YOUR INSTRUCTIONS —
Whenever a line contains the string "тренажног", copy it out of the entries.

====================

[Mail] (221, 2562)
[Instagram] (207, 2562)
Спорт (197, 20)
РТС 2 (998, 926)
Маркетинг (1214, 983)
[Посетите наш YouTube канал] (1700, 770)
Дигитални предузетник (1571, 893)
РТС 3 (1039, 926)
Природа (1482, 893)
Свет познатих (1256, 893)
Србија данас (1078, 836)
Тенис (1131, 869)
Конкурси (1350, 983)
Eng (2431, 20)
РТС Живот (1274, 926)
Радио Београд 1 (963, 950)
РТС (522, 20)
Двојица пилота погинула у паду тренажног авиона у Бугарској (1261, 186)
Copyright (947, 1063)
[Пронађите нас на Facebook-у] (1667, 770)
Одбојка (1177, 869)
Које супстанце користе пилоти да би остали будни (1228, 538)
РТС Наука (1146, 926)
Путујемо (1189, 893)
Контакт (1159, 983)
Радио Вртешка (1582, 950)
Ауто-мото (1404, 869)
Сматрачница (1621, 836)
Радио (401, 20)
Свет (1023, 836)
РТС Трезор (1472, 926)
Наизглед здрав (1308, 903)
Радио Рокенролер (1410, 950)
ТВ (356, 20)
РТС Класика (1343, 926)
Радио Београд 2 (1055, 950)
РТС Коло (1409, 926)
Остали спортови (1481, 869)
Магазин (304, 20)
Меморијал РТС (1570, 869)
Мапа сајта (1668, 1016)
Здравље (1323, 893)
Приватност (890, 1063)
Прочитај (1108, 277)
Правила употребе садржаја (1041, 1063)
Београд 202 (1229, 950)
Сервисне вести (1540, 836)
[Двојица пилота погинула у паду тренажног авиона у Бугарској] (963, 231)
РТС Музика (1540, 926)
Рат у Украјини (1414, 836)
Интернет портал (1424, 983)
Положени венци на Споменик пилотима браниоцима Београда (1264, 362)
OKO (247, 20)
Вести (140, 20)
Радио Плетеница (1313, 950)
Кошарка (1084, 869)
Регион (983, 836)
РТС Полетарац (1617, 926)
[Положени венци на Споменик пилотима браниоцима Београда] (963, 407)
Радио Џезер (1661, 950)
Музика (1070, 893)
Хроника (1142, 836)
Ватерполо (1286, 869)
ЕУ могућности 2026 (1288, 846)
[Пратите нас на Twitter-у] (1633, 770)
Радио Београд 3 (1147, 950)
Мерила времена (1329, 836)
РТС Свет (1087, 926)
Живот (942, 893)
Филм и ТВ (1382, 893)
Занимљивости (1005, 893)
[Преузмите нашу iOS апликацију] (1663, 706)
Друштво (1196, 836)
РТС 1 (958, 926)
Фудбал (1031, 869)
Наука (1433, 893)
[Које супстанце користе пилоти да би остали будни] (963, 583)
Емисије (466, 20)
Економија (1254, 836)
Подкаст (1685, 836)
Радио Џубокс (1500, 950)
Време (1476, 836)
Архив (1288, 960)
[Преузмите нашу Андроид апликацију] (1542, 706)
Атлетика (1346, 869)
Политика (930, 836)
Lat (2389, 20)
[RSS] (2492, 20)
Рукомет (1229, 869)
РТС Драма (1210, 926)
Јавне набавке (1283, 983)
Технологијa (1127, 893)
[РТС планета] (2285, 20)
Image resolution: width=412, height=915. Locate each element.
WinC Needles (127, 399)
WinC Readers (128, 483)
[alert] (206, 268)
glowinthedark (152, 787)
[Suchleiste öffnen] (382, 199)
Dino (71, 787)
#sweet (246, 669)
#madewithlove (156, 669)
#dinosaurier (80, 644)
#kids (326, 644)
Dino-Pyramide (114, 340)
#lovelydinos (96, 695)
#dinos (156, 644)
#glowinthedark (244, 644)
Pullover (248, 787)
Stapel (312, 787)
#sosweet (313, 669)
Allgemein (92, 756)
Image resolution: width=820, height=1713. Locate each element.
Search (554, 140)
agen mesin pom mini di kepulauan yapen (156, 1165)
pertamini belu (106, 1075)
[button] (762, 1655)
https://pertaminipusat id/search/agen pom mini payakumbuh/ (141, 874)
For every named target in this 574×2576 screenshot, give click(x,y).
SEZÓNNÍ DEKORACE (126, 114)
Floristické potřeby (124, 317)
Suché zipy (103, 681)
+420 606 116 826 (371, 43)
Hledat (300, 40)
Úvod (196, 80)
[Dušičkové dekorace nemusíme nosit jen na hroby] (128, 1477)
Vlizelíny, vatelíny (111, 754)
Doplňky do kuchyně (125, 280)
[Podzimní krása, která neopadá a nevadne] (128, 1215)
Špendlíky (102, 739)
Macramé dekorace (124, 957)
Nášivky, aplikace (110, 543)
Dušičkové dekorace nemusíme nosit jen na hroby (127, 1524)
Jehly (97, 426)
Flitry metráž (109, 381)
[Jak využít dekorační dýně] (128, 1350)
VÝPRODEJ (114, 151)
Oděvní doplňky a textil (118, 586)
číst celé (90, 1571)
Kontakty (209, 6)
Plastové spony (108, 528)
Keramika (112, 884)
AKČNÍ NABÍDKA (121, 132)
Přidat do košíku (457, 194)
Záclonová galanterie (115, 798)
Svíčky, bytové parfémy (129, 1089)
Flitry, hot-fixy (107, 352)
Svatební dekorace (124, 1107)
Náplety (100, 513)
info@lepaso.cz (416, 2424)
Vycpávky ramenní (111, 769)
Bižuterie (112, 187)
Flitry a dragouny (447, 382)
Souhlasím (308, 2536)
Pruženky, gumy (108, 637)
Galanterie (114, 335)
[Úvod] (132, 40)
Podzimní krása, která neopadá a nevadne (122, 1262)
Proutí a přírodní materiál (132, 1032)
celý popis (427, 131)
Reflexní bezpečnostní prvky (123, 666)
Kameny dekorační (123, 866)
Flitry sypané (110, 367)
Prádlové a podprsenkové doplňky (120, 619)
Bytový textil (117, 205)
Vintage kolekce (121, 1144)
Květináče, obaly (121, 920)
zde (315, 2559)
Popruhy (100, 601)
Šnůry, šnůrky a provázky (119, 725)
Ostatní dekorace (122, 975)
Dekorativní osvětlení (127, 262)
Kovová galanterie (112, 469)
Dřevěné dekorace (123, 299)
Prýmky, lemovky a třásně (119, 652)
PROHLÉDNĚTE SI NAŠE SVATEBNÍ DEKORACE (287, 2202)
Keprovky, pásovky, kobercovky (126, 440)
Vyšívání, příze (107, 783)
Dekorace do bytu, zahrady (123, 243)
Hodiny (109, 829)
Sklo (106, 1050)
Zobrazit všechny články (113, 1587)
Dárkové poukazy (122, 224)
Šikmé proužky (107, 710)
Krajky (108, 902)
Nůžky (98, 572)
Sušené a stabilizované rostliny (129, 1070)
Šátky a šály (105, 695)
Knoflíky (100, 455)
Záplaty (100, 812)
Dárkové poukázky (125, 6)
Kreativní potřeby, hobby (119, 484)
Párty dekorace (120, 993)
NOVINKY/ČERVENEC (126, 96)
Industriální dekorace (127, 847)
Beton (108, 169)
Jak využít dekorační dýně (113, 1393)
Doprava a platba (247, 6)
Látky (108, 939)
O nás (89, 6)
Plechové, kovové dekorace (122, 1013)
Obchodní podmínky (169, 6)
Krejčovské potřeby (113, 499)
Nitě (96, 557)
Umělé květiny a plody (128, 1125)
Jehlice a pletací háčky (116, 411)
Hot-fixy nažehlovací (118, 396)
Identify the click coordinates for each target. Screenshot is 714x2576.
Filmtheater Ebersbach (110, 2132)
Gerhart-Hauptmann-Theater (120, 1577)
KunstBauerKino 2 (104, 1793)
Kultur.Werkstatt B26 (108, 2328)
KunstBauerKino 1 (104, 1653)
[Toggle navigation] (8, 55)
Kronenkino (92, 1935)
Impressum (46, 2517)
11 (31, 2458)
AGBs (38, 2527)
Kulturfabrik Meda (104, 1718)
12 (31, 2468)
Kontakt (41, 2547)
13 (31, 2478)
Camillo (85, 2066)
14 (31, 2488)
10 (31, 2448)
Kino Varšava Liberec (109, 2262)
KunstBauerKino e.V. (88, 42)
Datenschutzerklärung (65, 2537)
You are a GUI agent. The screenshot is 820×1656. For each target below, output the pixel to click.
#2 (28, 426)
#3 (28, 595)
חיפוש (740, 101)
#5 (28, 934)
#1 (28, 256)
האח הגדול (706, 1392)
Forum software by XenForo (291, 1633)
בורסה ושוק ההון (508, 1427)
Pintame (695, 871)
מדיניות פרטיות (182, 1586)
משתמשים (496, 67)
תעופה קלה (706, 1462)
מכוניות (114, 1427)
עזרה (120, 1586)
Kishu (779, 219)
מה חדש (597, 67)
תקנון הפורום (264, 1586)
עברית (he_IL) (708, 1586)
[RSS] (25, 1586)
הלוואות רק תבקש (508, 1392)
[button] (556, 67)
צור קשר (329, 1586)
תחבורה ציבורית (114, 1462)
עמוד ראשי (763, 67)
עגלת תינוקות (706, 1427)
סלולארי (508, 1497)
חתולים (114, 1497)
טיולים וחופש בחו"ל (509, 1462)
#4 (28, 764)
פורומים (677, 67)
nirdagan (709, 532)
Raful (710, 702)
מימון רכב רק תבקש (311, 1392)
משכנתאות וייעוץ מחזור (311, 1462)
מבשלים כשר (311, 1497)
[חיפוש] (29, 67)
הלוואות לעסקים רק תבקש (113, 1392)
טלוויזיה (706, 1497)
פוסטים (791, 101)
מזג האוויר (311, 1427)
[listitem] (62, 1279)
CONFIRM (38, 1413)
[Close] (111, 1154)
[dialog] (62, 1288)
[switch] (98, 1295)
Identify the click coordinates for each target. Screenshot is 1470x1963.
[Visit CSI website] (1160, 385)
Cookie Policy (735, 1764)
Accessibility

====================

FINISHED TASK —
Двојица пилота погинула у паду тренажног авиона у Бугарској (1261, 186)
[Двојица пилота погинула у паду тренажног авиона у Бугарској] (963, 231)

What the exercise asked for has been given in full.